Saving while you are young is traditional but investing as soon as possible is millennial. The growing property market encourages everyone to invest in it. Returns on investment are very possible, however, as this market is also volatile to many economic conditions, investment should also be well thought of. You can’t make decisions based on gut feel or pure luck. You must make calculated risks. If you are ready to invest in this industry, read this infographic thoroughly, so that wrong decision will be avoided.
1. Evaluate your cash flows. Money has time value. Since this is a long-term investment, you must assess both the present and future value of your money. Can you afford it even with future inflation rates? Can your bank loans sustain the required investments? Visualize how your finances will move given the possible costs and fluctuations in the market.
2. Avoid cost underestimation. If you are using a top-down approach to budgeting, you need to be flexible in accommodating other costs such as repair cost, maintenance, paint, etc. These are costs that are not seen on site but your estate agent will tell you to do these so that your property will also become saleable in the future.

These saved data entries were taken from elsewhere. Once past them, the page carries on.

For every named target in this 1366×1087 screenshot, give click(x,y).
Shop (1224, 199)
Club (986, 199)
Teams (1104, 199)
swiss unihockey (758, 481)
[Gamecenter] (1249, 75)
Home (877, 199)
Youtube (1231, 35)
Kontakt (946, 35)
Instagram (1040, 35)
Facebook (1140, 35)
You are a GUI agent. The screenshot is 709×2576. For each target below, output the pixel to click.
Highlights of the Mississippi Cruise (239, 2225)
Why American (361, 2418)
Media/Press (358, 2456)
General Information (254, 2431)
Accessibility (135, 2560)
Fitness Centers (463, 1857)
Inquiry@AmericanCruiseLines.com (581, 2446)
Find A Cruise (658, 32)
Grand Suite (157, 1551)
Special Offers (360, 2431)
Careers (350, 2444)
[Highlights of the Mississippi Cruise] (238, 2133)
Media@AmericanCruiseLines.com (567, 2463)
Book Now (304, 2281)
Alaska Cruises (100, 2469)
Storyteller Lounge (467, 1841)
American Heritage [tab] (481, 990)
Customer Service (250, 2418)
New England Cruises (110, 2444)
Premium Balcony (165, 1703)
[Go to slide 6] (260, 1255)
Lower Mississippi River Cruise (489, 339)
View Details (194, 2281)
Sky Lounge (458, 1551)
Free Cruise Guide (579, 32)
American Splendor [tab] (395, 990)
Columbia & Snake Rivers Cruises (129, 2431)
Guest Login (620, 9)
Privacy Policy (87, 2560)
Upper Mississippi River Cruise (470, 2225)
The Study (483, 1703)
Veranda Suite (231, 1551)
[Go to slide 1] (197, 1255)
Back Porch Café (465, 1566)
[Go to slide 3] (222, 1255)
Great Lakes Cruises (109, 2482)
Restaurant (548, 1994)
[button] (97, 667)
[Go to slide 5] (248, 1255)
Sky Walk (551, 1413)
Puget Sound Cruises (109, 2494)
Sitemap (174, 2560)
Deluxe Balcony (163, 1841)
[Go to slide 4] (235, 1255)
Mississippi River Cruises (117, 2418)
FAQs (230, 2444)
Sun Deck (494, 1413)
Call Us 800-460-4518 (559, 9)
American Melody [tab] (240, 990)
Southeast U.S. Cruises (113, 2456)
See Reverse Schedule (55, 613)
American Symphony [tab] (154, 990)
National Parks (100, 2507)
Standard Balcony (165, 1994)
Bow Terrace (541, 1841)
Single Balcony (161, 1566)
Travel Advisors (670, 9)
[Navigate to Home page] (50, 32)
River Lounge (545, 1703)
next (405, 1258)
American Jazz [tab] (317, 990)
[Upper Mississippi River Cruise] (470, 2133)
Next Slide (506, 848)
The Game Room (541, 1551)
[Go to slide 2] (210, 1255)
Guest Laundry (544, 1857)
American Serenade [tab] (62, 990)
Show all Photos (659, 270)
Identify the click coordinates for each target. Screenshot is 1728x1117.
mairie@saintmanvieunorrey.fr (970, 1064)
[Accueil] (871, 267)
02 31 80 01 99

3. Making an investment is not a sure win. There are areas in the UK where prices for houses are not doing well but there are also some which experience growth despite uncertainty in the market. You need to have good judgment as to which markets will be lucrative enough for your investment. Probably, you can choose properties that are nearby schools or offices.
4. House hunting can be fun because you see a lot of houses that only your imaginations have made. However, as you see your dream house, don’t buy immediately. Looks are deceiving as they say. Check the interior of the house, materials, and price. Falling in love with the house is fine, but buying out of caprice is not a mind for a businessman. So, make judgments based on the possible returns, payback periods, and other financial ratios that could justify the amount of investment.
5. The first step is to check it on your own but your next step is to let the professionals assess the property through a building inspection. Why is this necessary? There are areas in the house that only they can make an evaluation about. Not because the painting is good, what beneath it is also in good condition. It will allow you to avoid possible repair cost when the property becomes yours.
6. Always stay on your goals. Will you be a passive or aggressive income earner? Tax rates are changing and economic conditions are fluctuating. If you don’t know why you are investing, your money will eventually blow away.
7. Organize your finances very well. Revenues and costs are two different matters but without proper recording, you will just be shocked to know that you are actually spending more than earning. Include all the costs such as maintenance cost, insurance cost, management, and advertising expenses, in your bookkeeping.